Aim of the task:
Starting with the opening line of the entries below, transcribe each line exactly up to and including the one that has "Task: Click the -1.7"; pictures are not copied.

Stored records:

[Start of Attachment]

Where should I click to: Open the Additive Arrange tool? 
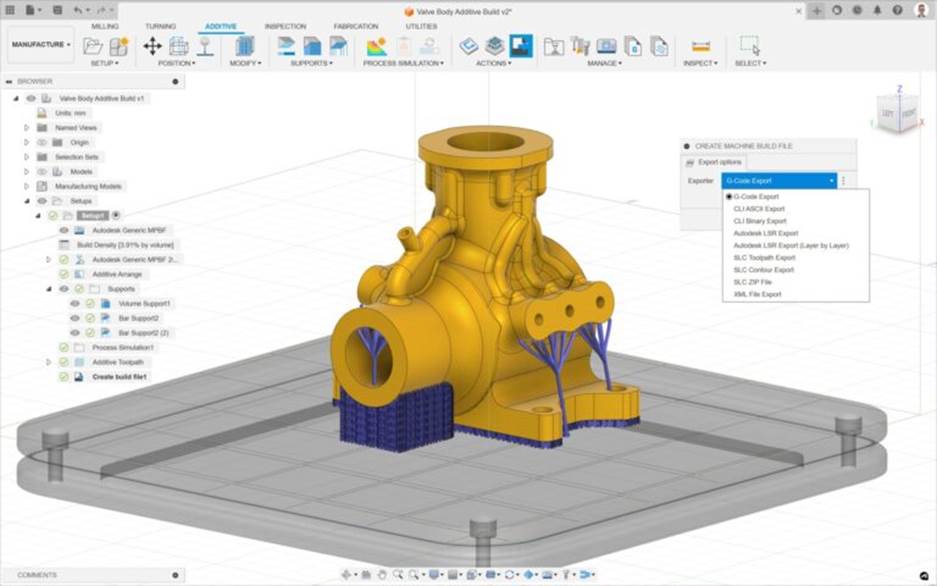point(117,273)
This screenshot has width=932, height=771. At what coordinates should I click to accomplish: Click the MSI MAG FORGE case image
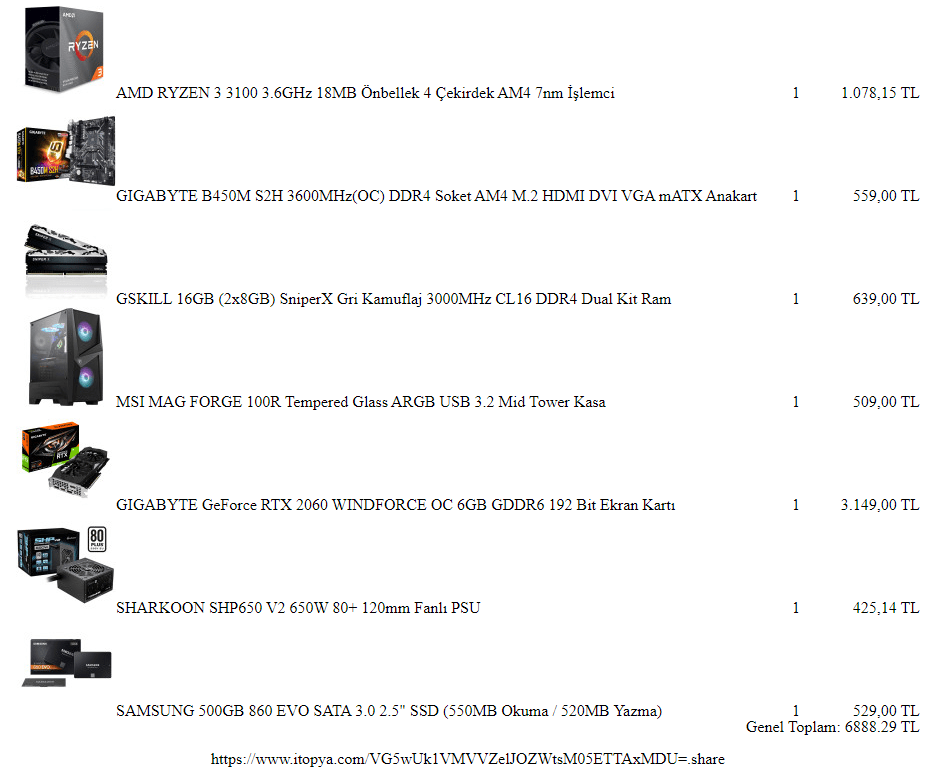65,357
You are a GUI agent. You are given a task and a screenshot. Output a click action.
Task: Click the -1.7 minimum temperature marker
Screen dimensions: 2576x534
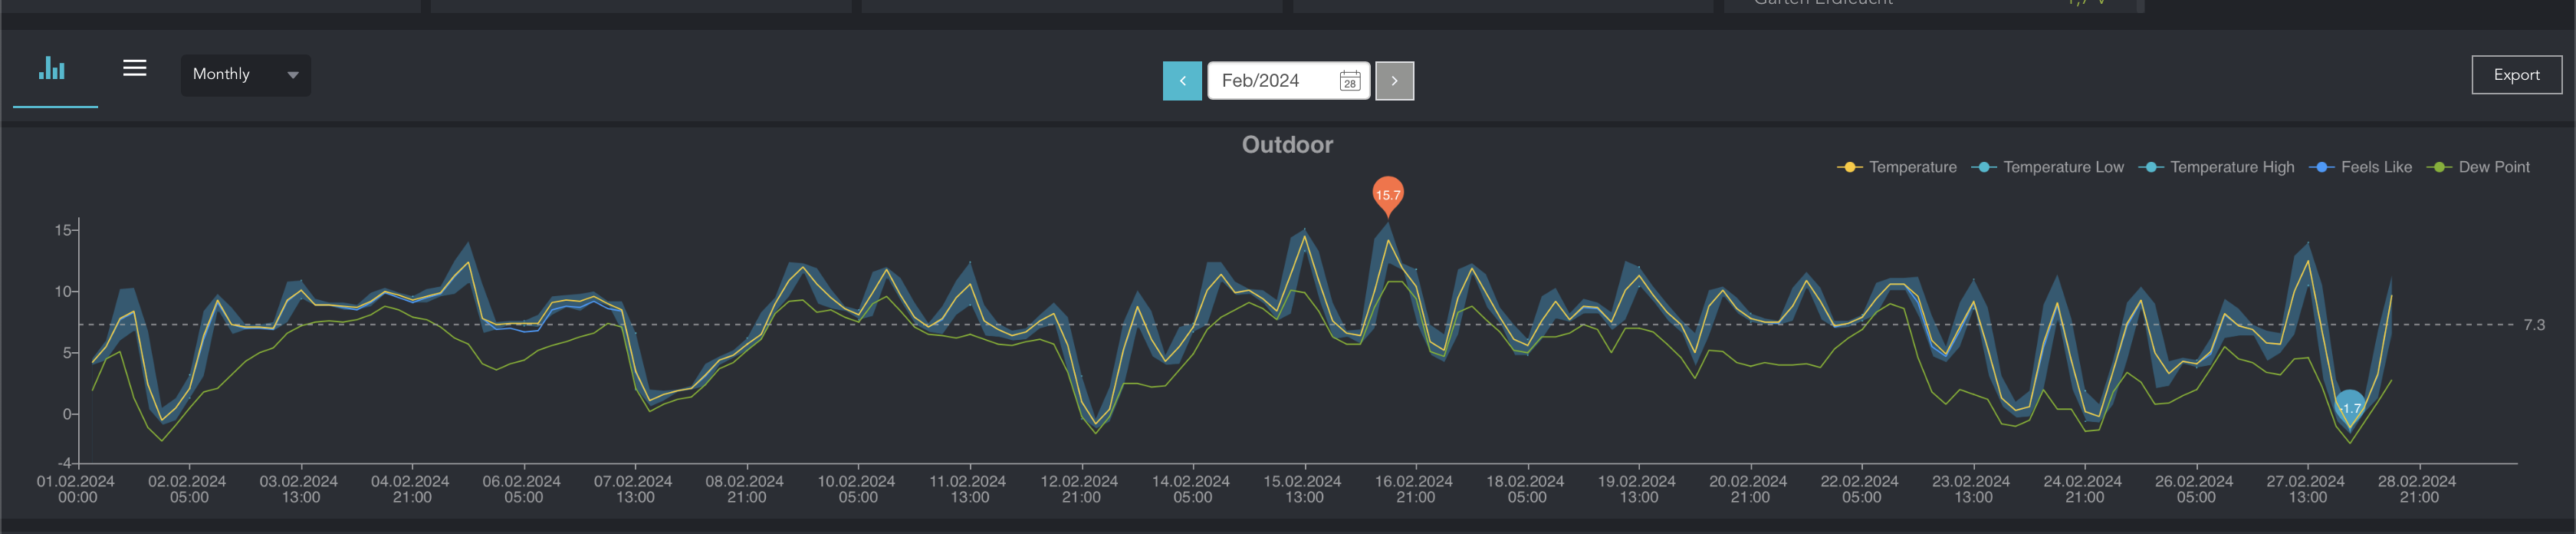pyautogui.click(x=2350, y=407)
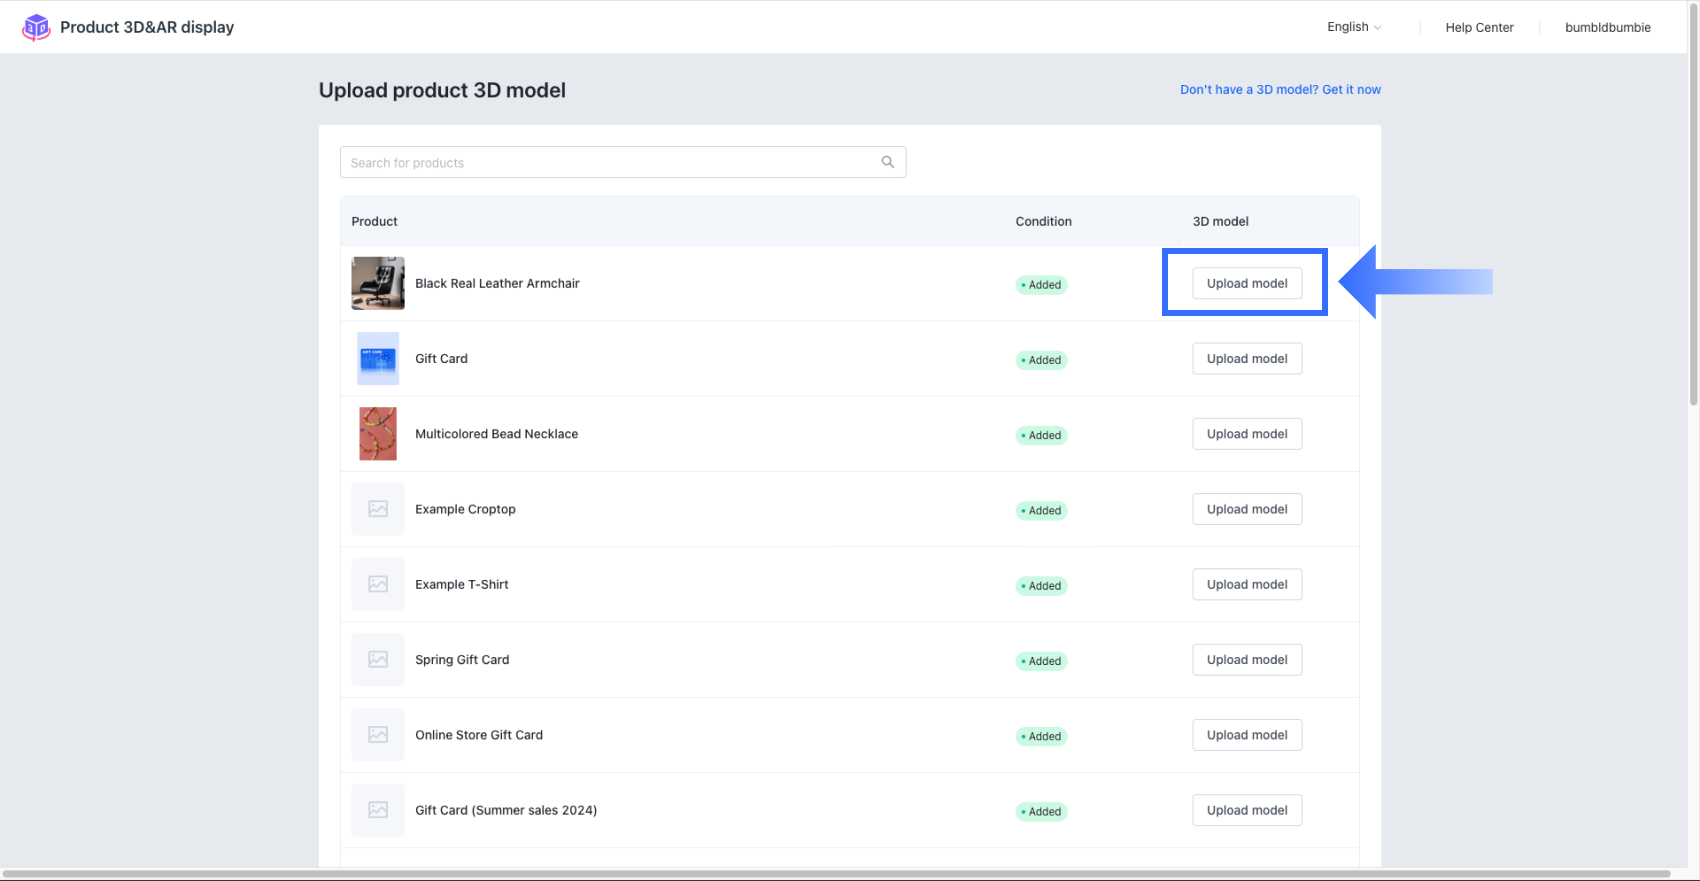Image resolution: width=1700 pixels, height=881 pixels.
Task: Click the Example T-Shirt placeholder image icon
Action: click(x=378, y=584)
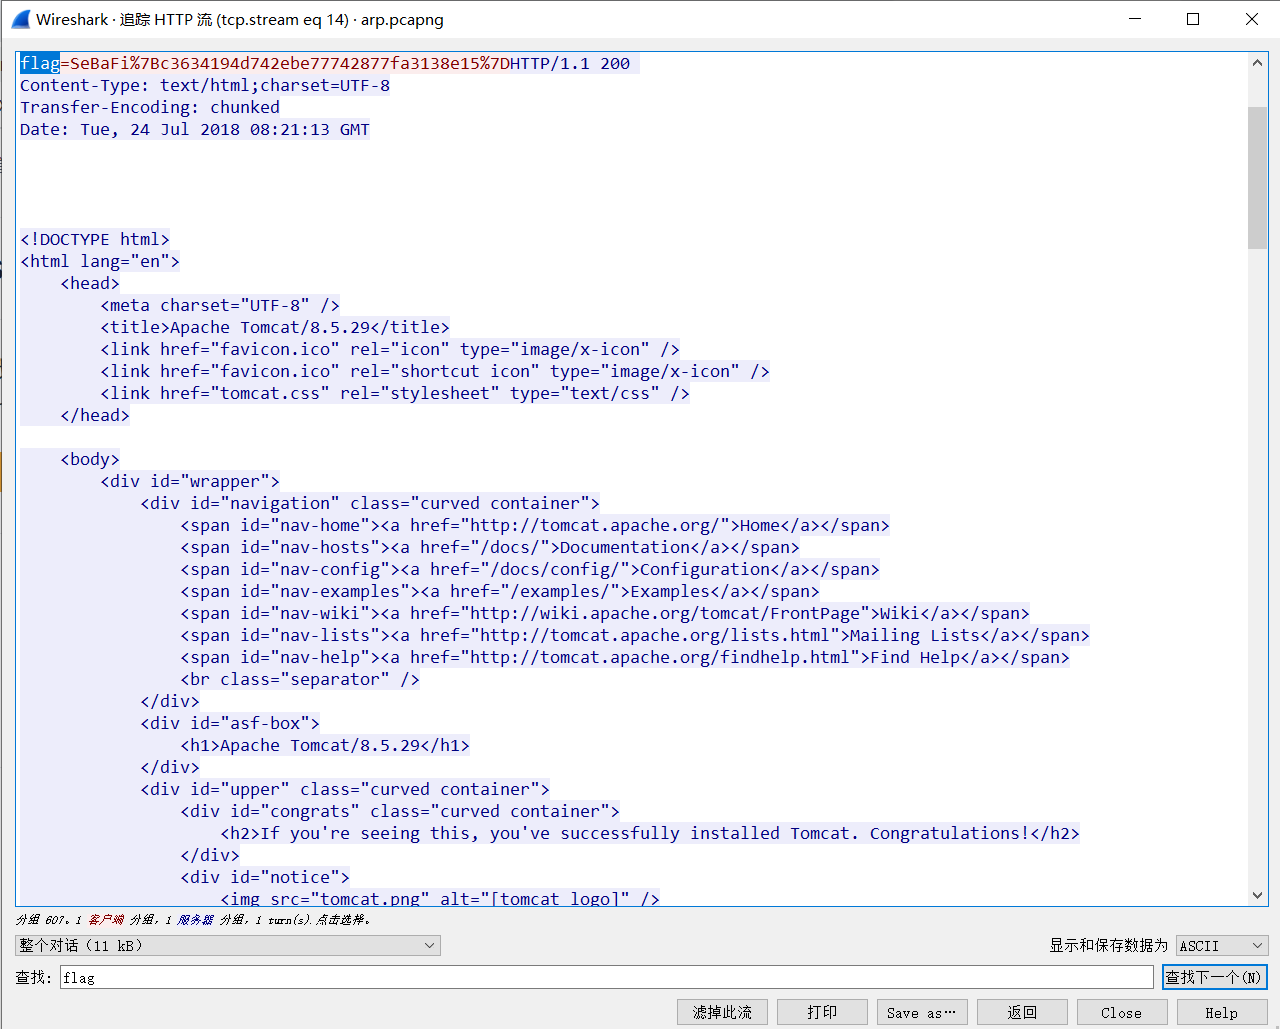Close the follow stream dialog with "Close"
1280x1029 pixels.
click(1121, 1011)
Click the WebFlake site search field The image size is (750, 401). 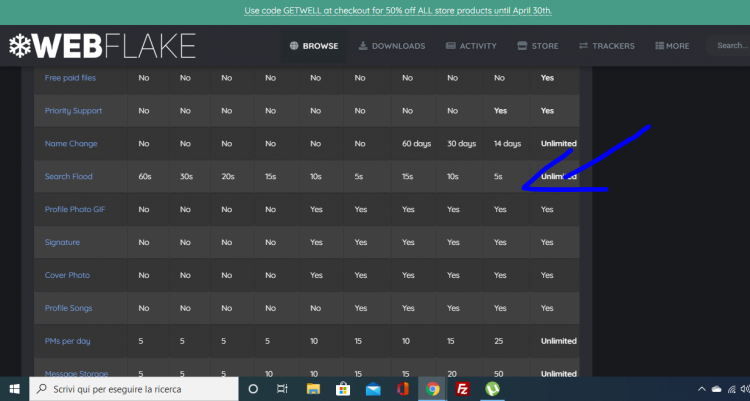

[End of Attachment]

Task result:
Where should I click to: Open the Additive Arrange tool? 
point(117,273)
This screenshot has width=932, height=771. At what coordinates should I click to accomplish: Click the MSI MAG FORGE case image
65,357
You are a GUI agent. You are given a task and a screenshot. Output a click action.
Task: Click the -1.7 minimum temperature marker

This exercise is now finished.